The silence must continue for some time, for we go to a confessional where Mr. Fine tells us that Jared can make himself convey any emotion at will, which is a pretty neat trick. Unfortunately, that’s what it is—a trick. Jared argues that all his acting is completely organic. Mr. Fine ripostes that perhaps manipulation and dishonestly, i.e. faking people out, come naturally to him. Uh oh. Jared has been outed. Batten down the hatches and man your battle stations. Mr. Fine awards the casting cards to Sean, in whom he is no longer disappointed, and Mae.
The casting call is held soon thereafter, where Sean and Mae pick their teams. It works out swimmingly, and both think they have the winning combination. The teams are:
Sean, Jeanne, John, Corinne
Mae, Jared, Mélisande, Mark
The “Food of the Gods” is a Flaming Hot Dish
Next on the contestant’s agenda for the day is a formal-ish “event.” The contestants are all spiffed up and hanging out in the mansion (Mark has decided to borrow Jared’s atrocious frilly shirt from a couple weeks ago), hoping that this event will be good, as they’re all tired and starving.

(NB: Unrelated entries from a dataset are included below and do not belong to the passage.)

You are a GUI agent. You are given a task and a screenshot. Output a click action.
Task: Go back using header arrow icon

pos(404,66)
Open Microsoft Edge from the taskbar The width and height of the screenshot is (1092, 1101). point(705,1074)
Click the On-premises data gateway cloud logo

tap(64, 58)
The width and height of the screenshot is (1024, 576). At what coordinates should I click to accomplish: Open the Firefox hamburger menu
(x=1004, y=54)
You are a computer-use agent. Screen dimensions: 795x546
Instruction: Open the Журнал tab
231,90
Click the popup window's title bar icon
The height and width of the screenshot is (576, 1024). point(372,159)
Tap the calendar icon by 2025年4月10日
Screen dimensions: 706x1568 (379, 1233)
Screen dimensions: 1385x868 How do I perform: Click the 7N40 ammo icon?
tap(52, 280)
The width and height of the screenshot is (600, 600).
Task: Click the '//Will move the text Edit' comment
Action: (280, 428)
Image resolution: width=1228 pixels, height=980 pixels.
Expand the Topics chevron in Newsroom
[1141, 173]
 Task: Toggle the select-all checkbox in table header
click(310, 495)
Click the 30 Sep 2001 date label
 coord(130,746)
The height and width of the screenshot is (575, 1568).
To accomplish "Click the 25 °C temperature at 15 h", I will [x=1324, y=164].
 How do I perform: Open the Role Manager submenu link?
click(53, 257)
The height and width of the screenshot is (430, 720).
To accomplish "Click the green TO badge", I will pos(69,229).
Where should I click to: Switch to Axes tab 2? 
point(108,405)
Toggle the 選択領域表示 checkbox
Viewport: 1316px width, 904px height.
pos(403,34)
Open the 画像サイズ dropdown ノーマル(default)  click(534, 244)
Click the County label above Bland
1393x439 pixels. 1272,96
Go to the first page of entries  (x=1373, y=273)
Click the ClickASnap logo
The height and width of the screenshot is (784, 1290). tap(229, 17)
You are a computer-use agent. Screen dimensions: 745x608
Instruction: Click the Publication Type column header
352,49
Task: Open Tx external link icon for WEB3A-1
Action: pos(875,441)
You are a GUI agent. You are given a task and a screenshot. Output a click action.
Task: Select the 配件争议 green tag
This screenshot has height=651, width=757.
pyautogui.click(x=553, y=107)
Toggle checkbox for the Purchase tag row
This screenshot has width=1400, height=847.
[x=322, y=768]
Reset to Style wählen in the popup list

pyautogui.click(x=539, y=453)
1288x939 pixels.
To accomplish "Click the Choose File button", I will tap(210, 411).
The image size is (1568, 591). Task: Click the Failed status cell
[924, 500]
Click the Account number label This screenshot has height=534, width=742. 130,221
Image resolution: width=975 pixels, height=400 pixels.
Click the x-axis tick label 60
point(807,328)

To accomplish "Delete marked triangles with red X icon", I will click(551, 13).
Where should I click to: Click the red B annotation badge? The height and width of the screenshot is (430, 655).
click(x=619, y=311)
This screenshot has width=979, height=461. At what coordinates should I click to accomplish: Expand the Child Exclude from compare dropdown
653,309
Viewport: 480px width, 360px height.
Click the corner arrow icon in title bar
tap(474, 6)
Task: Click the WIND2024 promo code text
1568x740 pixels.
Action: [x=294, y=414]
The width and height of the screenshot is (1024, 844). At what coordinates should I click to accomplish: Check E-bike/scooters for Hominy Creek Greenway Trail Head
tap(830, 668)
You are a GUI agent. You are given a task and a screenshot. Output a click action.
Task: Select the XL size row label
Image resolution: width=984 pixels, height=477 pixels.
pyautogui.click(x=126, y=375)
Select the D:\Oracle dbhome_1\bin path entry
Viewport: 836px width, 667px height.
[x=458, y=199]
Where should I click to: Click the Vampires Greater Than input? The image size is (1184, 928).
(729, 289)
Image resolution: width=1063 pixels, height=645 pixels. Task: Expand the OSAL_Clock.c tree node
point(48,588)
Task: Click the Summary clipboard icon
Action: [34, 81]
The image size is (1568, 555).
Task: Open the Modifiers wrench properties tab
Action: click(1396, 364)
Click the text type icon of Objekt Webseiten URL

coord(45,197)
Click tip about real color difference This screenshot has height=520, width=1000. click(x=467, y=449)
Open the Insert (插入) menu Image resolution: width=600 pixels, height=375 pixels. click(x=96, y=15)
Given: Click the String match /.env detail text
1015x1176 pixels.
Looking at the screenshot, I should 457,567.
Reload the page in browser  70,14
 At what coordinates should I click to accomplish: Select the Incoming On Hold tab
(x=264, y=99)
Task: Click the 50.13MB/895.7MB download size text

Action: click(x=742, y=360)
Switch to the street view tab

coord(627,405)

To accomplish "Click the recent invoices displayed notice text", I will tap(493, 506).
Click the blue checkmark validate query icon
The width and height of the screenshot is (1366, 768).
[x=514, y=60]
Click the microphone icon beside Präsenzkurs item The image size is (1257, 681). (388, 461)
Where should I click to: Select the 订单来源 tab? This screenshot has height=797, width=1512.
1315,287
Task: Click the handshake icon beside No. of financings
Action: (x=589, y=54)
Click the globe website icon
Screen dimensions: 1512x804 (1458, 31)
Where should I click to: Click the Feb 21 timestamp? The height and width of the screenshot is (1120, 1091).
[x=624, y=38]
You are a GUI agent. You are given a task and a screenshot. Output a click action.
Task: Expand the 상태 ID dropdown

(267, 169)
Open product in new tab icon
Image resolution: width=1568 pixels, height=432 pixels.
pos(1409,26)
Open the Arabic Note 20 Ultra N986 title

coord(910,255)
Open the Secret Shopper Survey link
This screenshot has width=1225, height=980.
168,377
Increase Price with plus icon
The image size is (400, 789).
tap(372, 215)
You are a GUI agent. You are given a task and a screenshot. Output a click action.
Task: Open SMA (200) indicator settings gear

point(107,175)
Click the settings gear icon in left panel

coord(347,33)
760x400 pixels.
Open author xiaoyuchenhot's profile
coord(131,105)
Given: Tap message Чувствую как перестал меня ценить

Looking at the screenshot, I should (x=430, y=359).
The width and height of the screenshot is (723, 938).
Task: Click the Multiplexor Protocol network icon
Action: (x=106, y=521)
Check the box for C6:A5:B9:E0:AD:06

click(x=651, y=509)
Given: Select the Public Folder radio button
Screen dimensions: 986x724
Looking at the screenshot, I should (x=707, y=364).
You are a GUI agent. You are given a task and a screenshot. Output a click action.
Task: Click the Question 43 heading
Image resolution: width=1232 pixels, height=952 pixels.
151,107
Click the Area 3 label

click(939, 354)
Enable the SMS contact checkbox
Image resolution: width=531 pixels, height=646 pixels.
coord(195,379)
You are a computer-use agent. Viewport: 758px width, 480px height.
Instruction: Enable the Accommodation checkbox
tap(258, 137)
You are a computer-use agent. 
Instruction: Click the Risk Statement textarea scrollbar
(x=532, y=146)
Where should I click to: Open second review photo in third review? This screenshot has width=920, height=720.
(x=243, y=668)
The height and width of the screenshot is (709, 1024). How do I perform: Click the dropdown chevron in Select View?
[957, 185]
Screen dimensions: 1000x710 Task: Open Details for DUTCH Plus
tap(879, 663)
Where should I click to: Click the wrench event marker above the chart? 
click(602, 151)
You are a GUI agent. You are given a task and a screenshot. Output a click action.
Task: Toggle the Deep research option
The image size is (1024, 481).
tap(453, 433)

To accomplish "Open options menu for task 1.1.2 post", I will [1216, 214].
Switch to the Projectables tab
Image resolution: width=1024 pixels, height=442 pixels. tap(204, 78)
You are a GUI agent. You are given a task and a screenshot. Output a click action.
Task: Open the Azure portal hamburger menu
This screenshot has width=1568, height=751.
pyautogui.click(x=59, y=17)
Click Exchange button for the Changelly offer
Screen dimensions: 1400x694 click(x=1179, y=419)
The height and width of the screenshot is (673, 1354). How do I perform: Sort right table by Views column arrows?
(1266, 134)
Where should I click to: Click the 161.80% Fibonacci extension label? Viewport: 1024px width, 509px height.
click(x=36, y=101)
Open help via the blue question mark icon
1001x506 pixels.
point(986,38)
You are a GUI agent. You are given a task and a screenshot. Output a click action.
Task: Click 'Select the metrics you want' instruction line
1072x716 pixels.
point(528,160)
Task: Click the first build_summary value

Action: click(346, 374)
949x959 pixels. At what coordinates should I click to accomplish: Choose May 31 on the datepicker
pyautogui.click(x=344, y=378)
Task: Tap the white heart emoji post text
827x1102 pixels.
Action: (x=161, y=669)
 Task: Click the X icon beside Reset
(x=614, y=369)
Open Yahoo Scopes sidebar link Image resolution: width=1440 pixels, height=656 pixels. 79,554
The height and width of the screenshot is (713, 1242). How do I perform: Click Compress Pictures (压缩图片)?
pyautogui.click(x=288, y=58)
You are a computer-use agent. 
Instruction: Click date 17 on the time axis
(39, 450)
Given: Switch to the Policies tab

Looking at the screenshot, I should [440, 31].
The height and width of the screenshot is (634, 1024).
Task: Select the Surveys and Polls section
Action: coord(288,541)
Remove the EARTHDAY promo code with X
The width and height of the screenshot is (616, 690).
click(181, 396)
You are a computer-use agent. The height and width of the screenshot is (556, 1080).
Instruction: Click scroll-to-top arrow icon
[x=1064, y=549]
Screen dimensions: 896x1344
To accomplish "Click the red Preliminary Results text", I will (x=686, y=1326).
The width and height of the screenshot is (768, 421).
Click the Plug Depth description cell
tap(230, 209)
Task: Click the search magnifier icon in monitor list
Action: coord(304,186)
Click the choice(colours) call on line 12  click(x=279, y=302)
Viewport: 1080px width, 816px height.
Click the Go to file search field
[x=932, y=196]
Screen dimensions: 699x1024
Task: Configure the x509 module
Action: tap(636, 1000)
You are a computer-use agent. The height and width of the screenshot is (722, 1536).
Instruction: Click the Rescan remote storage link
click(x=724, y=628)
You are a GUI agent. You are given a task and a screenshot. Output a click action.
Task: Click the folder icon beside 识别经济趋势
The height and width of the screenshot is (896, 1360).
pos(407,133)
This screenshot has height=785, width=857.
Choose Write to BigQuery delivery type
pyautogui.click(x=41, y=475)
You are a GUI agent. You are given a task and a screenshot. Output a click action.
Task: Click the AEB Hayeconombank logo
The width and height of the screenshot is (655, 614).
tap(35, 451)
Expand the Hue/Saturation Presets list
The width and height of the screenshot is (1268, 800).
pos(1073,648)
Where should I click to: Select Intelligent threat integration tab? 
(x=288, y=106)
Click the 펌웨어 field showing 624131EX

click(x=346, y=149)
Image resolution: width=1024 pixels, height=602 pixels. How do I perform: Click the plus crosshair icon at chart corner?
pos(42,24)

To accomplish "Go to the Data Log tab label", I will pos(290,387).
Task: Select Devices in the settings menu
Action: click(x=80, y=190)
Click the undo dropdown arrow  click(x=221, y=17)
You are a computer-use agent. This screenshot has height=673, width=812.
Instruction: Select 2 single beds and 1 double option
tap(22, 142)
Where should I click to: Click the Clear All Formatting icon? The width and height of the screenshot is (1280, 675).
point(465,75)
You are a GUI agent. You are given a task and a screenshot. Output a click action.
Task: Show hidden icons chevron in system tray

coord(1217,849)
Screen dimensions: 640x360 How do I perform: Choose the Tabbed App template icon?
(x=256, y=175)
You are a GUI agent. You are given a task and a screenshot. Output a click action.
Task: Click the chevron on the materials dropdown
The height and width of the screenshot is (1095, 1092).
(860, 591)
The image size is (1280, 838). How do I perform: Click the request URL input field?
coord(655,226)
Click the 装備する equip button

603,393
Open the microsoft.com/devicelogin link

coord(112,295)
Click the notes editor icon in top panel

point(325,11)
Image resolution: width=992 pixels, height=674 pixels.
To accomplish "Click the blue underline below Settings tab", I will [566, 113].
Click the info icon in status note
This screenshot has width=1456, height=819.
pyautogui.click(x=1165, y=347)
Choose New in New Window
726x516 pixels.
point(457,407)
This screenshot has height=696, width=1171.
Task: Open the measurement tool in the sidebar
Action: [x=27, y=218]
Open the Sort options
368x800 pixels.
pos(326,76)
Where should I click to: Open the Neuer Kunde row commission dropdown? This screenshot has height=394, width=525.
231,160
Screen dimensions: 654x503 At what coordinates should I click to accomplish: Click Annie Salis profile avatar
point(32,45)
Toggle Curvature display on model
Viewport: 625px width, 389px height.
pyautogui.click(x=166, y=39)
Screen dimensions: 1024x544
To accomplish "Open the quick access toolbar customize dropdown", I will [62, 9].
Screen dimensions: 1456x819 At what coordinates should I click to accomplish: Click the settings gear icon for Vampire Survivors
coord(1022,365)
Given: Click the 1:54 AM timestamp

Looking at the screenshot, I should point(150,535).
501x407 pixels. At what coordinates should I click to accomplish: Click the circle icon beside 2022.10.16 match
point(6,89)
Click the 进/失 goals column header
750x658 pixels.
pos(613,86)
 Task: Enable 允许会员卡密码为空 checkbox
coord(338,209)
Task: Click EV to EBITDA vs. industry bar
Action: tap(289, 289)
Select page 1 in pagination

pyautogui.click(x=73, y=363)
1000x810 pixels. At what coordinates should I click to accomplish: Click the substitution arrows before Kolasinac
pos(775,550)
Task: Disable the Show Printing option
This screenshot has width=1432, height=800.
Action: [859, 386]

Enter the answer to their insatiate prayers: Chef Juliano. They described tonight as an “event,” but I’d describe it more as an experience. Corinne has to do a double take and wonders at first whether he’s a chick or a dude. I could understand her confusion . . . for some reason the midriff shirt; long, flowing, and randomly braided/beaded hair; and low-slung culottes threw me off for a moment, too.
Juliano heads off to the kitchen after a brief introduction, and exuberantly begins ranting and raving about the virtues of raw food. He has created some sort of faux-cheeseburger from nuts, mushrooms, and spices and claims that it tastes just like the real thing, but is better for you. He sprinkles some flowers over a dish and proclaims it all the “food of the gods.” The contestants all seem to enjoy the experience . . . the man has left the term “flamboyant” in the dust a long time ago, but as John says, it’s part of the Hollywood experience, and you should soak it up and enjoy it.
The contestants sit down to eat the food of the gods, and all agree that it is, indeed, quite heavenly. Juliano comes back and presents them with some strawberry habañero peppers. Jared, realizing by now that the attention has shifted from himself to the amiable and rather far-out chef, asks for one. Juliano responds with a “Dude, really?” and obliges him with a “low heat” one. Jared eats it. Sweat begins to bead across his brow. Water starts pooling helplessly in his eyes. His face becomes a bit flush. Juliano grins and proclaims, “And the best part? It’s not burning a hole in your stomach, it’s killing parasites, man!” Jared seizes the opportunity to do what he does best . . . overact. He goes about the house, scarfing all the food, water, wine and ice he can to quell the flames within.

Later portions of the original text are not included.